By Michael Ashcraft –
She’d live in a tent with her kids before she helped the killing of innocent babies.
“I came home saying, I’m not going to do that, so if we have to live in a tent, we will,” Sue Thayor said.
What would make the Storm City, Iowa, mom leave her steady, well-paid job with benefits after 17 years?
Well, it wasn’t the ideal gig for a woman who believed abortion is murder. Sue was the manager of the local Planned Parenthood.
“They must’ve been really desperate to give me the job,” she explains. She made it clear in the hiring interview in 1991 that she opposed abortion.
While Planned Parenthood was desperate, Sue was naive. She believed that Planned Parenthood was more about helping ladies avoid getting pregnant out of wedlock. In Storm City, they didn’t perform surgical abortions and only referred ladies who asked for an abortion to the big city.
So it was, at best, an ugly part of the business she never promoted. And that’s how, Sue worked her way up to center manager. She hired and fired. She counseled girls, handed out contraceptives and tried to avoid making referrals to surgical abortions.
Meanwhile, she provided well enough for her two biological children and foster/adoptive kids (who came as time moved on).
But then in 2008, Planned Parenthood phased in “web cam” abortions, which were made possible by the introduction of the abortion pill. A doctor in a major city would talk to the pregnant mother via web cam, which would satisfy the doctor’s consultation requirement. Then she would remotely open a drawer with the push of the button to dispense the abortion pills to the patient.
Planned Parenthood charged as much for the web cam/pill abortion as it did for surgical abortions, Sue said.
Sue wanted no part.
In other cases, a mother “aborted” her fetus into a McDonald’s toilet and left it there. Another mother threw the fetus into a garbage container, where it was found. Another mother brought her fetus in a plastic bag back to Planned Parenthood.
“I wasn’t told I was going to see this,” the distraught mother reportedly said to the center workers.

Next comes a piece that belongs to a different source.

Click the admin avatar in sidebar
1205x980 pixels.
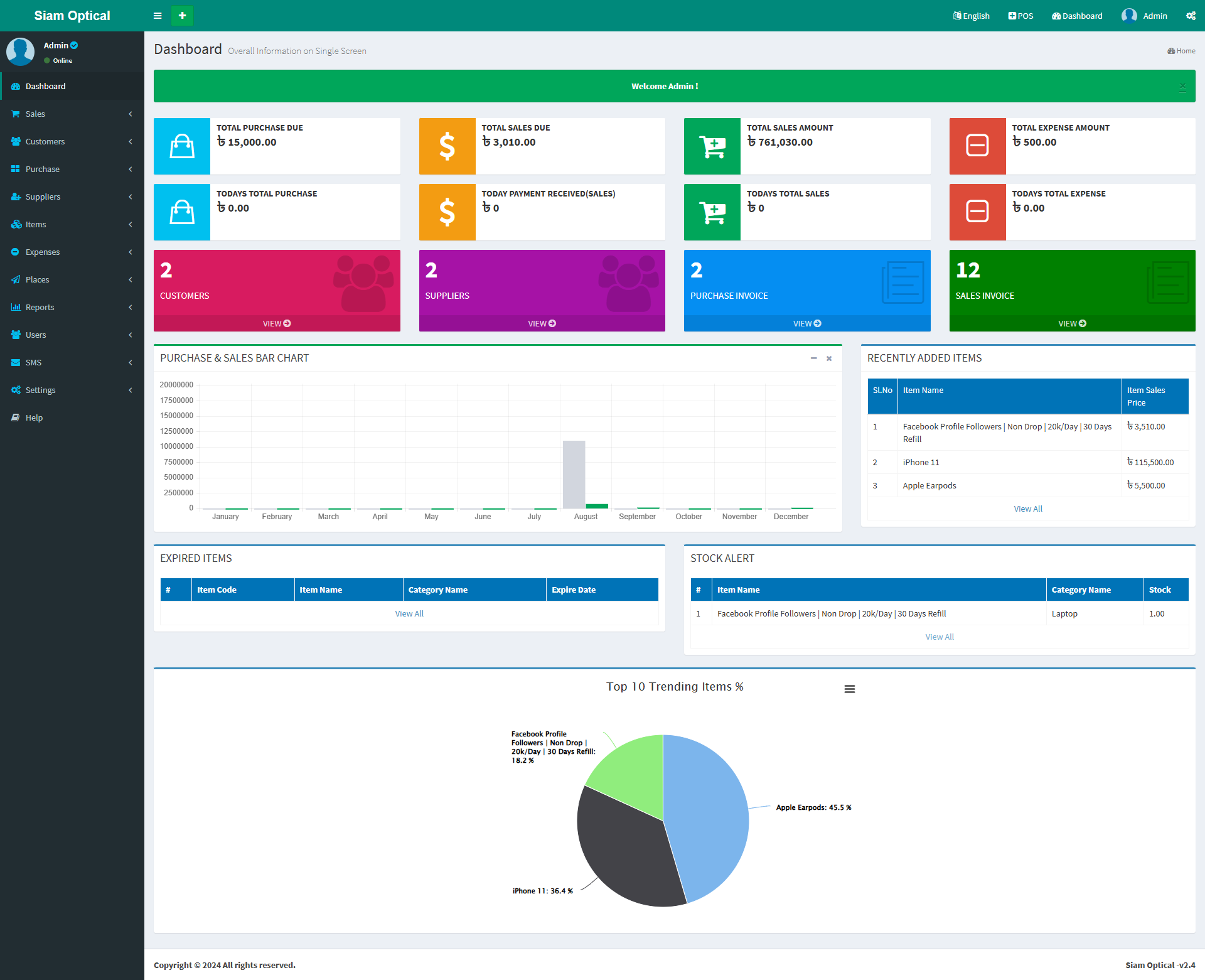(21, 51)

So Sue quit (technically, she was fired). She had no backup plan.
Not immediately but eventually, Sue joined the Right to Life movement. She hosted a Forty Days for Life prayer vigil in her city outside the very clinic where she used to be manager. The next year, the clinic shut down completely in 2012.
She testified before the Iowa Senate to help pass state legislation banning web cam abortions.
“What Satan intended for evil, God certainly used for good,” she says.
After battling aggressive kidney cancer, Sue died Dec. 21, 2021.